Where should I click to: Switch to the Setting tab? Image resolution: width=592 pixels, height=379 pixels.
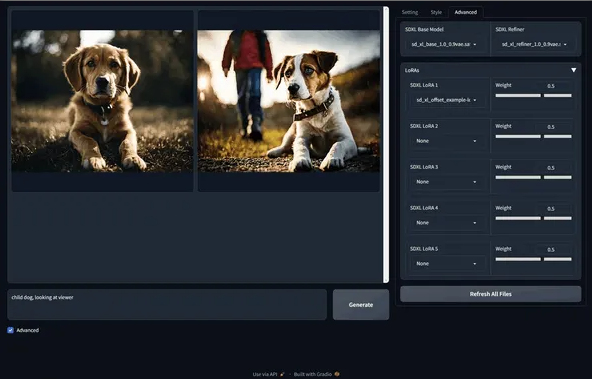pos(410,12)
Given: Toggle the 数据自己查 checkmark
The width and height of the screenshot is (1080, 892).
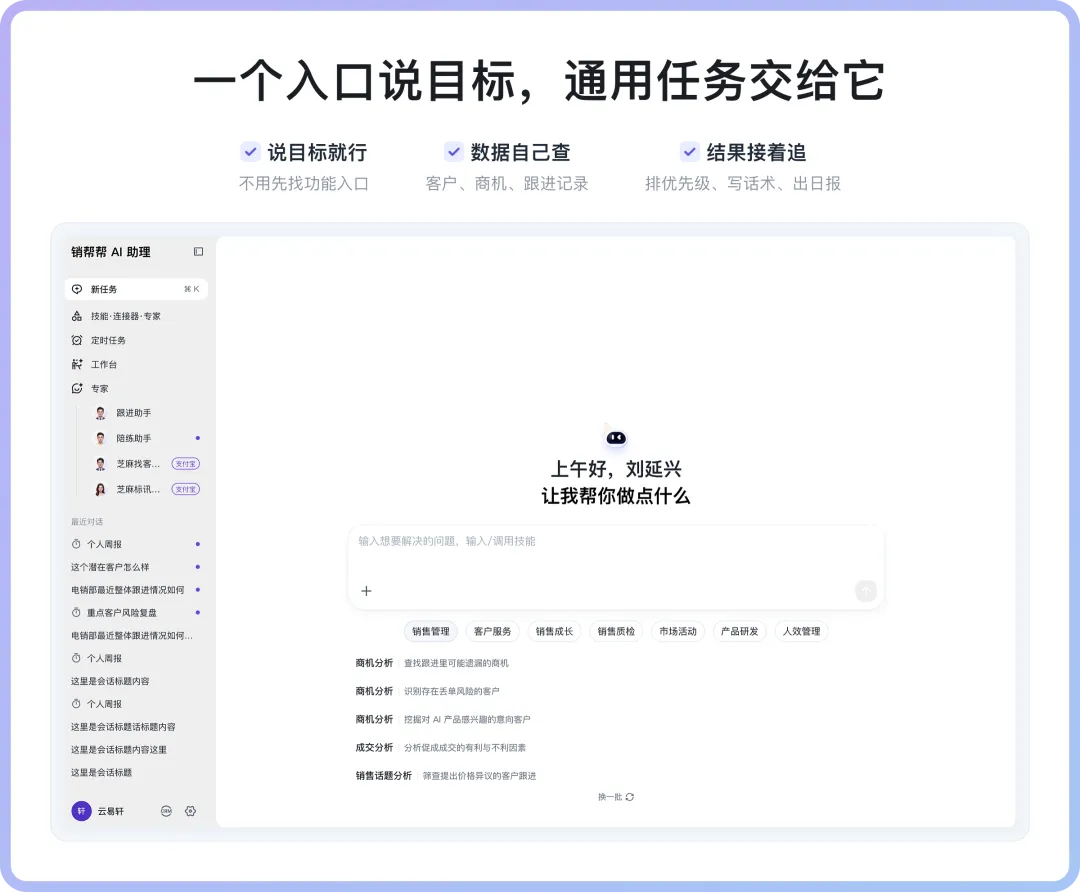Looking at the screenshot, I should coord(453,151).
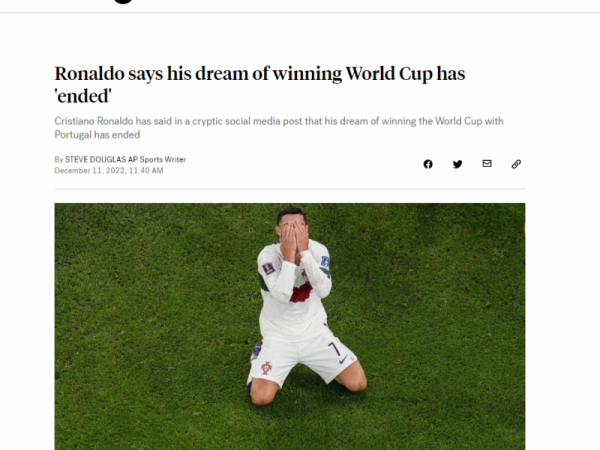Click the World Cup badge on the sleeve

269,268
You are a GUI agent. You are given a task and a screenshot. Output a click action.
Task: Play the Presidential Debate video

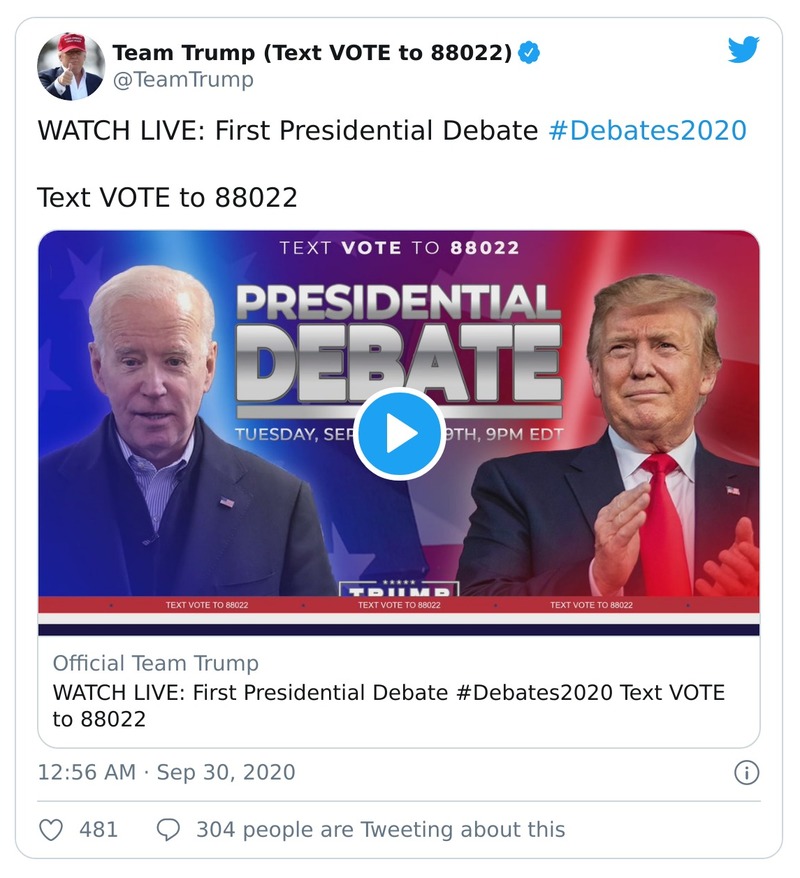tap(399, 434)
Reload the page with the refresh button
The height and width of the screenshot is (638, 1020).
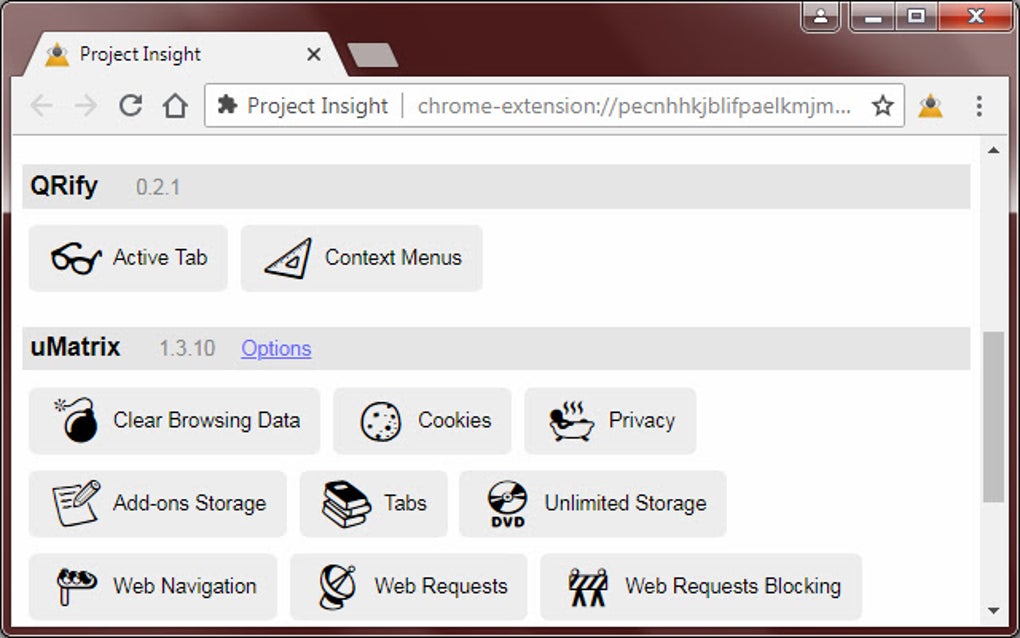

==========

WORK TASK: Exclude all images, then retype the records above without alteration.

WRITTEN RESPONSE:
Where should I click to: Switch to the Setting tab? Image resolution: width=592 pixels, height=379 pixels.
pos(410,12)
Given: Toggle the 数据自己查 checkmark
The width and height of the screenshot is (1080, 892).
Looking at the screenshot, I should coord(453,151).
Click the World Cup badge on the sleeve

269,268
You are a GUI agent. You are given a task and a screenshot. Output a click action.
Task: Play the Presidential Debate video

tap(399, 434)
Reload the page with the refresh button
The height and width of the screenshot is (638, 1020).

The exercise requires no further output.